課題: 以下のエントリのうち、「Viewport: 1024px width, 576px height.」を含む行から「click(x=302, y=64)」を含む行までを、両端の行も含めてそのまま書き写すこと。それ以外の行は書かないこと。

エントリ一覧:
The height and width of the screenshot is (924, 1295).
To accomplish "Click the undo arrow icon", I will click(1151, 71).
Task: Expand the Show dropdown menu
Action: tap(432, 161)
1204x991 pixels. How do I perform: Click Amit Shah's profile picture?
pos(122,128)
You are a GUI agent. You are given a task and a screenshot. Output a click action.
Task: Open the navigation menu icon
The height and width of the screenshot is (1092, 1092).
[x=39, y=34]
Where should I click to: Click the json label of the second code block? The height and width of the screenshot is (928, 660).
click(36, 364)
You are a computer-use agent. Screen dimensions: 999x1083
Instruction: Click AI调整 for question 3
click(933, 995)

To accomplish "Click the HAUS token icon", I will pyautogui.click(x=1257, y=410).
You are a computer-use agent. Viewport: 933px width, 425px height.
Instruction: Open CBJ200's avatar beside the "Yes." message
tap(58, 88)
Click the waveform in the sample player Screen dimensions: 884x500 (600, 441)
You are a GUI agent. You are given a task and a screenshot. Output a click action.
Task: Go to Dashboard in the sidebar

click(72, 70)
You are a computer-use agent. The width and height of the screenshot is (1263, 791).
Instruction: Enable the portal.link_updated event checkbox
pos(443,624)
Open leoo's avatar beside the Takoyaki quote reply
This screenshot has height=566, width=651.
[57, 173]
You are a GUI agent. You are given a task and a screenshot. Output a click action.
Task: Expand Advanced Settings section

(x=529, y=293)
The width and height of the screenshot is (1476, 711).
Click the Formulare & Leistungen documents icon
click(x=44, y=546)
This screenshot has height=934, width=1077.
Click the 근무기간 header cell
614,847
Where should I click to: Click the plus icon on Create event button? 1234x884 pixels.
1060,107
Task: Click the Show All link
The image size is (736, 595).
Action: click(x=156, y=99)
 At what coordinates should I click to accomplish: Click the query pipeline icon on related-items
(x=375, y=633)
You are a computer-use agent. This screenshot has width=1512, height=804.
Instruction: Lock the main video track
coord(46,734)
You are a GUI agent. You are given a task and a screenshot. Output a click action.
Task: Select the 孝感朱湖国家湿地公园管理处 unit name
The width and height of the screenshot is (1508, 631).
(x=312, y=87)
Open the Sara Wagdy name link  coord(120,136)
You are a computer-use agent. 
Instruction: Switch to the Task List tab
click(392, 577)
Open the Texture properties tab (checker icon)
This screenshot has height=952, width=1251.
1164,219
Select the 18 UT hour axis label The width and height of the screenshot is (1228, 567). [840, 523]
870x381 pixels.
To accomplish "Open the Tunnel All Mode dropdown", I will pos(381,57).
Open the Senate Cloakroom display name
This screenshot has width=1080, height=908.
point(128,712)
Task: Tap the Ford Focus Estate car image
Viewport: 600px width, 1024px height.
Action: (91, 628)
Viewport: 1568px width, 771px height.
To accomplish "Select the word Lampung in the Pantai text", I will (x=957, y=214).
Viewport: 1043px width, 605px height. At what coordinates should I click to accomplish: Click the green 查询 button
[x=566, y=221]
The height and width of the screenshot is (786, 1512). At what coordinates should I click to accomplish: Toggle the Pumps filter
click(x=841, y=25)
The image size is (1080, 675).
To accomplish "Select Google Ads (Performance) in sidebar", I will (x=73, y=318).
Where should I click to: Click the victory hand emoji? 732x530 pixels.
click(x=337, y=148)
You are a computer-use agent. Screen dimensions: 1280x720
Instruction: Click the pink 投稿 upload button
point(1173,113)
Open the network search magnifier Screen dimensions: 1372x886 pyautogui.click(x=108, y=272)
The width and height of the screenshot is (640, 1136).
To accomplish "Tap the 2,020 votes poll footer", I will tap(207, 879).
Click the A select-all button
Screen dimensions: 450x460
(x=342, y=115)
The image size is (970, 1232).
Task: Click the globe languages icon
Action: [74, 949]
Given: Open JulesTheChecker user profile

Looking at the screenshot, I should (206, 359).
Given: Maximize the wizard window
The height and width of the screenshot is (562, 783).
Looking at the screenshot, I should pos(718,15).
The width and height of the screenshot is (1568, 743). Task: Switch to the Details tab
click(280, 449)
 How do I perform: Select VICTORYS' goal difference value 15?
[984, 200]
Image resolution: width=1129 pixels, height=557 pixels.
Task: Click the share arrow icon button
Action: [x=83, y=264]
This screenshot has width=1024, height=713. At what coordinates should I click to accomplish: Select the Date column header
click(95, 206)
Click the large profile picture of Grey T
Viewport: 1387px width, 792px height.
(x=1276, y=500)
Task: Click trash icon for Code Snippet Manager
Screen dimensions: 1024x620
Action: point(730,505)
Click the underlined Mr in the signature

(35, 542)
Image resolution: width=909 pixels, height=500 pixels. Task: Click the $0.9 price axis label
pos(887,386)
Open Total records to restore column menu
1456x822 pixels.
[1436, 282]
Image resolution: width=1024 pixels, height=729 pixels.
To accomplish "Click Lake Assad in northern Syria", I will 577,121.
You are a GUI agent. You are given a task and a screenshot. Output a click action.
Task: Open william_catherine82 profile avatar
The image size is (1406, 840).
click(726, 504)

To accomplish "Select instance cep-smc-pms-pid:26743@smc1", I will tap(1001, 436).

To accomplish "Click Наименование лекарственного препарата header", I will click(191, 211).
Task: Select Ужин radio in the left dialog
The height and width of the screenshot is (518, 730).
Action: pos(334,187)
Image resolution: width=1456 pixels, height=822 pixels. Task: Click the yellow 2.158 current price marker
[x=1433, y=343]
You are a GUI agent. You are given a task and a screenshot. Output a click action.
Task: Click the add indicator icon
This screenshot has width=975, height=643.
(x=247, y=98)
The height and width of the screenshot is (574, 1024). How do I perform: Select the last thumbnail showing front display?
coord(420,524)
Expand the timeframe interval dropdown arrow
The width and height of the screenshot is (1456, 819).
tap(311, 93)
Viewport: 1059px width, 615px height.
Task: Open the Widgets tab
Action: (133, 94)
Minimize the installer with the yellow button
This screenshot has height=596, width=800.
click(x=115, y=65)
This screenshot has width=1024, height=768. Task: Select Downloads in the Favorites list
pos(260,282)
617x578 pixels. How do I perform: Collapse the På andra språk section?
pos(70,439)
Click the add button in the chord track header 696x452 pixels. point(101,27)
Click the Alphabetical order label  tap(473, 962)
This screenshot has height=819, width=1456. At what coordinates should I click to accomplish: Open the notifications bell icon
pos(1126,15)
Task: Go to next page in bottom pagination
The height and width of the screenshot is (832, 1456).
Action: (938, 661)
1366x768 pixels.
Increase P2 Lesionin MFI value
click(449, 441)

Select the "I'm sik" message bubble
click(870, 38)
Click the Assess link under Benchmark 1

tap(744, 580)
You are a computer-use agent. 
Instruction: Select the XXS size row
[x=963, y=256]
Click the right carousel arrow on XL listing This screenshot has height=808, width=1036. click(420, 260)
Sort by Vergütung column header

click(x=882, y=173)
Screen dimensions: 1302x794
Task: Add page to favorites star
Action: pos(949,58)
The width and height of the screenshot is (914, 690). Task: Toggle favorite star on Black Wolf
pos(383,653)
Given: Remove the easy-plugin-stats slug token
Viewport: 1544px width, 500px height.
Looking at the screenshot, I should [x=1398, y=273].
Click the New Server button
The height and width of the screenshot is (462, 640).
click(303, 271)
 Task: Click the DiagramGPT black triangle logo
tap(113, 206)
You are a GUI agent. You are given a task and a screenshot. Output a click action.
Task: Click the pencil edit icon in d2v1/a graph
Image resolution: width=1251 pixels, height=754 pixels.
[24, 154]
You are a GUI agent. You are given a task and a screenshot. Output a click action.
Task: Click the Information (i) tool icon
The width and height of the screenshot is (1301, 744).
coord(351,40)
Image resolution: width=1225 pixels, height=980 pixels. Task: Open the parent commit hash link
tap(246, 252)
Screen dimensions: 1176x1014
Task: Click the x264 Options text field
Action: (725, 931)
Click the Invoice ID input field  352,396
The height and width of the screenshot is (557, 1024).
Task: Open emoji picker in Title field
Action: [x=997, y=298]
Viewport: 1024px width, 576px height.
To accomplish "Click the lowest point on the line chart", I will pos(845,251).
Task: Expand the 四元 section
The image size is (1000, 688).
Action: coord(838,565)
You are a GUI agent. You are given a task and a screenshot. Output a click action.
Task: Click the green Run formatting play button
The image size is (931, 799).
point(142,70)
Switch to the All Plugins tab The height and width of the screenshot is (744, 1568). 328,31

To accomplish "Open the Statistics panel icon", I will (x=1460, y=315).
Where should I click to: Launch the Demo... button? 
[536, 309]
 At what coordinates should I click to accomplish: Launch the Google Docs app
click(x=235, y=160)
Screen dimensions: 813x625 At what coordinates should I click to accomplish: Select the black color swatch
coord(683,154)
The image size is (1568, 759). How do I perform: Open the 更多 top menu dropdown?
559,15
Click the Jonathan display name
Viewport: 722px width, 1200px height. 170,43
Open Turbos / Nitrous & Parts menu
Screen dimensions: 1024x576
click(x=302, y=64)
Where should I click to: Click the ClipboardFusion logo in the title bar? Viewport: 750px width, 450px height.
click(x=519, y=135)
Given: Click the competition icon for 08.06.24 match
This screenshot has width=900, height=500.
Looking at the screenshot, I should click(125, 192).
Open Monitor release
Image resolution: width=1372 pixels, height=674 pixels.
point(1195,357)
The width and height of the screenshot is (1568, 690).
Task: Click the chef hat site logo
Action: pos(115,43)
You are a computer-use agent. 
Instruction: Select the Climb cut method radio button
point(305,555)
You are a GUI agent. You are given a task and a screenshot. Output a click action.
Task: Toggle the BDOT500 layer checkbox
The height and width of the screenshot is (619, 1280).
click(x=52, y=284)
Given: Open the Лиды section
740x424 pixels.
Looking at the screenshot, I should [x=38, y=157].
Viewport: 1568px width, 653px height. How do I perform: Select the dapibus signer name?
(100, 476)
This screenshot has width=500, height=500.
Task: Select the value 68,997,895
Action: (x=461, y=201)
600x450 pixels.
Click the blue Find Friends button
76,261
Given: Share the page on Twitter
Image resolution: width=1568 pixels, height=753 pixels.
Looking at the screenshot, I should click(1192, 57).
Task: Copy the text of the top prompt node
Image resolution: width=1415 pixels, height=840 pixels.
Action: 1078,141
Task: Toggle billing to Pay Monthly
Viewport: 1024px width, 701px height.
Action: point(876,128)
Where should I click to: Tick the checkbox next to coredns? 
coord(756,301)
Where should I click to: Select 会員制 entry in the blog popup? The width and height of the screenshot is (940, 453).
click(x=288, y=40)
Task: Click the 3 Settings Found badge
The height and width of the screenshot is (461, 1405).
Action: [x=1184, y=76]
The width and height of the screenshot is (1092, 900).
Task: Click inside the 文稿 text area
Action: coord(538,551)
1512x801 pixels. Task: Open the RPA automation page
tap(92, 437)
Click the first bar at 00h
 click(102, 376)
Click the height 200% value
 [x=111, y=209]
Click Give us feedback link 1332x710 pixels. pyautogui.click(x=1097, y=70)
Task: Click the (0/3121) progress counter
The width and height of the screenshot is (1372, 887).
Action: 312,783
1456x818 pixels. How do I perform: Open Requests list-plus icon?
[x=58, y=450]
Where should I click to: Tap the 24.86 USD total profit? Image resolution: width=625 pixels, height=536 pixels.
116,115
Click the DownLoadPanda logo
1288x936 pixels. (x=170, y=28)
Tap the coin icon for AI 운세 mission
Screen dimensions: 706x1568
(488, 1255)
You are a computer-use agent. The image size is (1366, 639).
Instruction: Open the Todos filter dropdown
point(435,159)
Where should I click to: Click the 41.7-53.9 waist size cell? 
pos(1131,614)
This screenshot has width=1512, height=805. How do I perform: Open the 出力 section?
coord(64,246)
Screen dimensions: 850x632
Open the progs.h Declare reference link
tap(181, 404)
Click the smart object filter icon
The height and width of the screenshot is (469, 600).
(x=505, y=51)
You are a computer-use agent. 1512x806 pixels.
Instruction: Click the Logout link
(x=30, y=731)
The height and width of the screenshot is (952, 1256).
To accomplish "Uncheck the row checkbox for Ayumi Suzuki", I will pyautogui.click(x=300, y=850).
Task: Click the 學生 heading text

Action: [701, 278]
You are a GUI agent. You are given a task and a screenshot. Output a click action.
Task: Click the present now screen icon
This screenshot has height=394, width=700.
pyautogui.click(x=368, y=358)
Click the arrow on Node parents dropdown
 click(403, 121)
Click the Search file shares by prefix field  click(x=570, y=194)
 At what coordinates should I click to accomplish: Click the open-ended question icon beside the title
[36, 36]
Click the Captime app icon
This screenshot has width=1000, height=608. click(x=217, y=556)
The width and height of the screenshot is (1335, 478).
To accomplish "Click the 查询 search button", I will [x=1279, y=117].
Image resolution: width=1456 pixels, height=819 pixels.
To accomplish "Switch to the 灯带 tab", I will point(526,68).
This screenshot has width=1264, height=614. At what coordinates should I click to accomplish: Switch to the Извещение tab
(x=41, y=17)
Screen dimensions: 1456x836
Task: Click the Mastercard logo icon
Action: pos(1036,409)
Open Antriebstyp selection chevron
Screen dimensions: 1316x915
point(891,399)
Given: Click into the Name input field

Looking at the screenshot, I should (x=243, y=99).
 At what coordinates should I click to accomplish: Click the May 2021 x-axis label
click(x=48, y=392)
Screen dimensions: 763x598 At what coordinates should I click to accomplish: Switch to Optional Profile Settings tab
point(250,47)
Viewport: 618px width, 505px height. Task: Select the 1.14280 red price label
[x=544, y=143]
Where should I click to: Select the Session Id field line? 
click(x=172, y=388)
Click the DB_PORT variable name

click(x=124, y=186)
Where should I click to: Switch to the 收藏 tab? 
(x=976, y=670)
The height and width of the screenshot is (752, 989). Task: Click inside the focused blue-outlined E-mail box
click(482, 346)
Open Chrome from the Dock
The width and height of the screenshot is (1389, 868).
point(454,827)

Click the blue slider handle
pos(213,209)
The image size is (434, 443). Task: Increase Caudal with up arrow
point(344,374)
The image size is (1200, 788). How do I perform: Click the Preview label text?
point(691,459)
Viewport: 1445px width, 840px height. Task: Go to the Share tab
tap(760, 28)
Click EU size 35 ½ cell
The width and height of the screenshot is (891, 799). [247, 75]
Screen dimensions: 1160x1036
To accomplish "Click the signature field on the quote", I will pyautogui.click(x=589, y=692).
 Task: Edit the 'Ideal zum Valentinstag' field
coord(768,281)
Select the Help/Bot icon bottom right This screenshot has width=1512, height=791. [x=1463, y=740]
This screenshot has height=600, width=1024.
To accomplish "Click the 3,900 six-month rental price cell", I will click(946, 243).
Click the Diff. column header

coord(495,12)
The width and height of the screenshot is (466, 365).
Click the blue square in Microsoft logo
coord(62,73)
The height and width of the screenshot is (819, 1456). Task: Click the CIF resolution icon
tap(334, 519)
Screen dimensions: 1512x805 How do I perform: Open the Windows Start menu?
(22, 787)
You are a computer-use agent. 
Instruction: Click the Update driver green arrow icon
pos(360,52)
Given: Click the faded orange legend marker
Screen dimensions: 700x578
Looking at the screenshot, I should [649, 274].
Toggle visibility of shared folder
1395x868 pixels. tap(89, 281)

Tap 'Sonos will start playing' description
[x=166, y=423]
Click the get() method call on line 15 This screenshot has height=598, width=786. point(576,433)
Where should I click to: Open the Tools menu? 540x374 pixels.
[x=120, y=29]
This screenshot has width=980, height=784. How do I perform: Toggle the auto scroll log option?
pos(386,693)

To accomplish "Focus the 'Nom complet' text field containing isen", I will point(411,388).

回答:
Viewport: 1024px width, 576px height.
To accomplish "Click the lowest point on the line chart", I will pos(845,251).
Task: Expand the 四元 section
The image size is (1000, 688).
Action: coord(838,565)
You are a GUI agent. You are given a task and a screenshot. Output a click action.
Task: Click the green Run formatting play button
The image size is (931, 799).
point(142,70)
Switch to the All Plugins tab The height and width of the screenshot is (744, 1568). 328,31

To accomplish "Open the Statistics panel icon", I will (x=1460, y=315).
Where should I click to: Launch the Demo... button? 
[536, 309]
 At what coordinates should I click to accomplish: Launch the Google Docs app
click(x=235, y=160)
Screen dimensions: 813x625 At what coordinates should I click to accomplish: Select the black color swatch
coord(683,154)
The image size is (1568, 759). How do I perform: Open the 更多 top menu dropdown?
559,15
Click the Jonathan display name
Viewport: 722px width, 1200px height. 170,43
Open Turbos / Nitrous & Parts menu
Screen dimensions: 1024x576
click(x=302, y=64)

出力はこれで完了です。